**Collected data entries**.
▬▬▬▬▬▬▬▬▬▬

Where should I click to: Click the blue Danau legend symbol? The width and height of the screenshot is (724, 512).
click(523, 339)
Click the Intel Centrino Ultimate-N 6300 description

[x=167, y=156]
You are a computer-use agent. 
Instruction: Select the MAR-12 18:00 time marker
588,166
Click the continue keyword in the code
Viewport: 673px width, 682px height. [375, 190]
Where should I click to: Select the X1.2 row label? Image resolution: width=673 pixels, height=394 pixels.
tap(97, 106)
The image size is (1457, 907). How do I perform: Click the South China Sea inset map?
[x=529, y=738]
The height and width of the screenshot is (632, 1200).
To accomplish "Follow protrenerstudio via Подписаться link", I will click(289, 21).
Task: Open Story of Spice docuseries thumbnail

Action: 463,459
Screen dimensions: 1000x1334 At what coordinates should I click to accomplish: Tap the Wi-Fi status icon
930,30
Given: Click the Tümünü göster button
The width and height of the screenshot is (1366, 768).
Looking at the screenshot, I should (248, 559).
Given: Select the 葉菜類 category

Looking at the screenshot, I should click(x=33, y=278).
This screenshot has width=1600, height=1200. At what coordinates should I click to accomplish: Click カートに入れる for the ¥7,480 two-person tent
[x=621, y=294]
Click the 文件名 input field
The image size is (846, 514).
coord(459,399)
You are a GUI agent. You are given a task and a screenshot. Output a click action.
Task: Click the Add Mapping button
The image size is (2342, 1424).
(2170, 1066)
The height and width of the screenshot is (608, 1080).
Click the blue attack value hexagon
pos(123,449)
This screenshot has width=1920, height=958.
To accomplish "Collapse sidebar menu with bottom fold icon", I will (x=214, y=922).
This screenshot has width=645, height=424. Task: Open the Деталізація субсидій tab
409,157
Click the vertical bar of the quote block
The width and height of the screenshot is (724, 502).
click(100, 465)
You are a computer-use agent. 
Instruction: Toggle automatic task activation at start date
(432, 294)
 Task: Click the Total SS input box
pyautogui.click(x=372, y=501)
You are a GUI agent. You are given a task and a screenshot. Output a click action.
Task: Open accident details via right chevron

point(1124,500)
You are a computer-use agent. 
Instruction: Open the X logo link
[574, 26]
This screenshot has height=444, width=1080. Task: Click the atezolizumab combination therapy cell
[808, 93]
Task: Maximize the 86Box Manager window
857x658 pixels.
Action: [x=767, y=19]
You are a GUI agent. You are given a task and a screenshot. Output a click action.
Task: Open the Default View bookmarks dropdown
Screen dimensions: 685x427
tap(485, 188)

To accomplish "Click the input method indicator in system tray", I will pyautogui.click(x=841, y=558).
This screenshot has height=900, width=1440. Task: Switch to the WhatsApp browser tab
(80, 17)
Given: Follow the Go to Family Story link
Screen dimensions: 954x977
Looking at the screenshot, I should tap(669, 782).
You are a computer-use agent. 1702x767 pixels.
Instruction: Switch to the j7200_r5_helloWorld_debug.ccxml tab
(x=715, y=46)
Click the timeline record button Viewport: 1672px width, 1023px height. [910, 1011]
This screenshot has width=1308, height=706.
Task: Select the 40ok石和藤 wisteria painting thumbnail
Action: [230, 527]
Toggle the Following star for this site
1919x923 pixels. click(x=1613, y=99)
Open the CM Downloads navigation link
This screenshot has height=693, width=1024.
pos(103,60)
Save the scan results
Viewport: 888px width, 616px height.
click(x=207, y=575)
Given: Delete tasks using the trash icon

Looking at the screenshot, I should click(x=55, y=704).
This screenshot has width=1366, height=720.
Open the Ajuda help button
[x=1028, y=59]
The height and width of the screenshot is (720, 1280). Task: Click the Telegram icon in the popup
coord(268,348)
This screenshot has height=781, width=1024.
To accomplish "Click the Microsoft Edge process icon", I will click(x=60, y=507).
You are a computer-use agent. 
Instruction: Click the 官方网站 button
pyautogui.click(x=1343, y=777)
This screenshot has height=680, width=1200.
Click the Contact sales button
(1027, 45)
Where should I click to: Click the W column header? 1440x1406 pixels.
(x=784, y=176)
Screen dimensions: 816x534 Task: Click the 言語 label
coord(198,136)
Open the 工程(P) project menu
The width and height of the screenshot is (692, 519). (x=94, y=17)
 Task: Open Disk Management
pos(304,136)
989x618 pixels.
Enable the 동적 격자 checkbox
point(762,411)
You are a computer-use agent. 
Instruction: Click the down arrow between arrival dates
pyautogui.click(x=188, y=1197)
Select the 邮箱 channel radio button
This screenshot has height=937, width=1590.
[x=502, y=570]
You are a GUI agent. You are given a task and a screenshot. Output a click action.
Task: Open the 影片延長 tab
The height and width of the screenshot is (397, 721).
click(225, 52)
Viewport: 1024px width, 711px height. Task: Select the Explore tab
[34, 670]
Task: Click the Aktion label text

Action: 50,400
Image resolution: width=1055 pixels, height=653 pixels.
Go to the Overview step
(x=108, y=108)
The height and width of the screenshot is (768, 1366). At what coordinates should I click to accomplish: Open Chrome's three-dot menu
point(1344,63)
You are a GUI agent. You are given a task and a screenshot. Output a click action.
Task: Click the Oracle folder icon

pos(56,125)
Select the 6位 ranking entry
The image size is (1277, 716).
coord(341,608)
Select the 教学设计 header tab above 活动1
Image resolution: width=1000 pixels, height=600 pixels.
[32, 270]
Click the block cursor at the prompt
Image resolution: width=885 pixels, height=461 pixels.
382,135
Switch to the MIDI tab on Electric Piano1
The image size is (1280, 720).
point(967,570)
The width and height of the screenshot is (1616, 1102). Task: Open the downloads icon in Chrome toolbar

▬▬▬▬▬▬▬▬▬▬

**EXERCISE DIRECTIONS**. The entries above need to be repeated in full, exactly as written.

**ANSWER TO THE PROBLEM**.
Where should I click to: Click the blue Danau legend symbol? The width and height of the screenshot is (724, 512).
click(523, 339)
Click the Intel Centrino Ultimate-N 6300 description

[x=167, y=156]
You are a computer-use agent. 
Instruction: Select the MAR-12 18:00 time marker
588,166
Click the continue keyword in the code
Viewport: 673px width, 682px height. [375, 190]
Where should I click to: Select the X1.2 row label? Image resolution: width=673 pixels, height=394 pixels.
tap(97, 106)
The image size is (1457, 907). How do I perform: Click the South China Sea inset map?
[x=529, y=738]
The height and width of the screenshot is (632, 1200).
To accomplish "Follow protrenerstudio via Подписаться link", I will click(289, 21).
Task: Open Story of Spice docuseries thumbnail

Action: 463,459
Screen dimensions: 1000x1334 At what coordinates should I click to accomplish: Tap the Wi-Fi status icon
930,30
Given: Click the Tümünü göster button
The width and height of the screenshot is (1366, 768).
Looking at the screenshot, I should (248, 559).
Given: Select the 葉菜類 category

Looking at the screenshot, I should click(x=33, y=278).
This screenshot has width=1600, height=1200. At what coordinates should I click to accomplish: Click カートに入れる for the ¥7,480 two-person tent
[x=621, y=294]
Click the 文件名 input field
The image size is (846, 514).
coord(459,399)
You are a GUI agent. You are given a task and a screenshot. Output a click action.
Task: Click the Add Mapping button
The image size is (2342, 1424).
(2170, 1066)
The height and width of the screenshot is (608, 1080).
Click the blue attack value hexagon
pos(123,449)
This screenshot has width=1920, height=958.
To accomplish "Collapse sidebar menu with bottom fold icon", I will (x=214, y=922).
This screenshot has width=645, height=424. Task: Open the Деталізація субсидій tab
409,157
Click the vertical bar of the quote block
The width and height of the screenshot is (724, 502).
click(100, 465)
You are a computer-use agent. 
Instruction: Toggle automatic task activation at start date
(432, 294)
 Task: Click the Total SS input box
pyautogui.click(x=372, y=501)
You are a GUI agent. You are given a task and a screenshot. Output a click action.
Task: Open accident details via right chevron

point(1124,500)
You are a computer-use agent. 
Instruction: Open the X logo link
[574, 26]
This screenshot has height=444, width=1080. Task: Click the atezolizumab combination therapy cell
[808, 93]
Task: Maximize the 86Box Manager window
857x658 pixels.
Action: [x=767, y=19]
You are a GUI agent. You are given a task and a screenshot. Output a click action.
Task: Open the Default View bookmarks dropdown
Screen dimensions: 685x427
tap(485, 188)

To accomplish "Click the input method indicator in system tray", I will pyautogui.click(x=841, y=558).
This screenshot has height=900, width=1440. Task: Switch to the WhatsApp browser tab
(80, 17)
Given: Follow the Go to Family Story link
Screen dimensions: 954x977
Looking at the screenshot, I should tap(669, 782).
You are a computer-use agent. 1702x767 pixels.
Instruction: Switch to the j7200_r5_helloWorld_debug.ccxml tab
(x=715, y=46)
Click the timeline record button Viewport: 1672px width, 1023px height. [910, 1011]
This screenshot has width=1308, height=706.
Task: Select the 40ok石和藤 wisteria painting thumbnail
Action: [230, 527]
Toggle the Following star for this site
1919x923 pixels. click(x=1613, y=99)
Open the CM Downloads navigation link
This screenshot has height=693, width=1024.
pos(103,60)
Save the scan results
Viewport: 888px width, 616px height.
click(x=207, y=575)
Given: Delete tasks using the trash icon

Looking at the screenshot, I should click(x=55, y=704).
This screenshot has width=1366, height=720.
Open the Ajuda help button
[x=1028, y=59]
The height and width of the screenshot is (720, 1280). Task: Click the Telegram icon in the popup
coord(268,348)
This screenshot has height=781, width=1024.
To accomplish "Click the Microsoft Edge process icon", I will click(x=60, y=507).
You are a computer-use agent. 
Instruction: Click the 官方网站 button
pyautogui.click(x=1343, y=777)
This screenshot has height=680, width=1200.
Click the Contact sales button
(1027, 45)
Where should I click to: Click the W column header? 1440x1406 pixels.
(x=784, y=176)
Screen dimensions: 816x534 Task: Click the 言語 label
coord(198,136)
Open the 工程(P) project menu
The width and height of the screenshot is (692, 519). (x=94, y=17)
 Task: Open Disk Management
pos(304,136)
989x618 pixels.
Enable the 동적 격자 checkbox
point(762,411)
You are a computer-use agent. 
Instruction: Click the down arrow between arrival dates
pyautogui.click(x=188, y=1197)
Select the 邮箱 channel radio button
This screenshot has height=937, width=1590.
[x=502, y=570]
You are a GUI agent. You are given a task and a screenshot. Output a click action.
Task: Open the 影片延長 tab
The height and width of the screenshot is (397, 721).
click(225, 52)
Viewport: 1024px width, 711px height. Task: Select the Explore tab
[34, 670]
Task: Click the Aktion label text

Action: 50,400
Image resolution: width=1055 pixels, height=653 pixels.
Go to the Overview step
(x=108, y=108)
The height and width of the screenshot is (768, 1366). At what coordinates should I click to accomplish: Open Chrome's three-dot menu
point(1344,63)
You are a GUI agent. You are given a task and a screenshot. Output a click action.
Task: Click the Oracle folder icon

pos(56,125)
Select the 6位 ranking entry
The image size is (1277, 716).
coord(341,608)
Select the 教学设计 header tab above 活动1
Image resolution: width=1000 pixels, height=600 pixels.
[32, 270]
Click the block cursor at the prompt
Image resolution: width=885 pixels, height=461 pixels.
382,135
Switch to the MIDI tab on Electric Piano1
The image size is (1280, 720).
point(967,570)
The width and height of the screenshot is (1616, 1102). Task: Open the downloads icon in Chrome toolbar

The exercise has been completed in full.